Final del crepúsculo. Sentados en el acantilado, entre el faro de Cabo Mayor y la playa de Mataleñas, se ve desaparecer el horizonte mientras las aguas, en calma, arden en pequeñas llamas que se balancean. Son los barcos fondeados que encienden sus luces como antaño se prendían cirios para ahuyentar a los nuberus, númenes portadores de bardas y galernas. Pero esta noche, al abrigo de los vientos de poniente, Santander retoza bajo la luna acunada por las olas frente a las arenas del Puntal y del estuario del Miera.

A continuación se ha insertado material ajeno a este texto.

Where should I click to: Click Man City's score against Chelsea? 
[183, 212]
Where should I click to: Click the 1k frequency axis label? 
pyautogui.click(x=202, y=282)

Al amanecer, la urbe se despereza. Los mástiles de los veleros atracados en Puertochico se bambolean suavemente y hacen tintinear las vergas al ser golpeadas por las drizas. Los madrugadores han desplegado el velamen y salen a navegar. Algunos, más atrevidos, encaran la proa hacia la bocana, enfilan hacia mar abierto y dejan a babor la península de la Magdalena, cuyo ecléctico palacio fue antaño residencia real y hoy es sede universitaria. Otros prefieren el abrazo de las riberas, conscientes del privilegio que supone contar con el amparo de una bahía que engalana la ciudad y sirve de escuela a los amantes del mar.

LA SANTANDER DE AYER…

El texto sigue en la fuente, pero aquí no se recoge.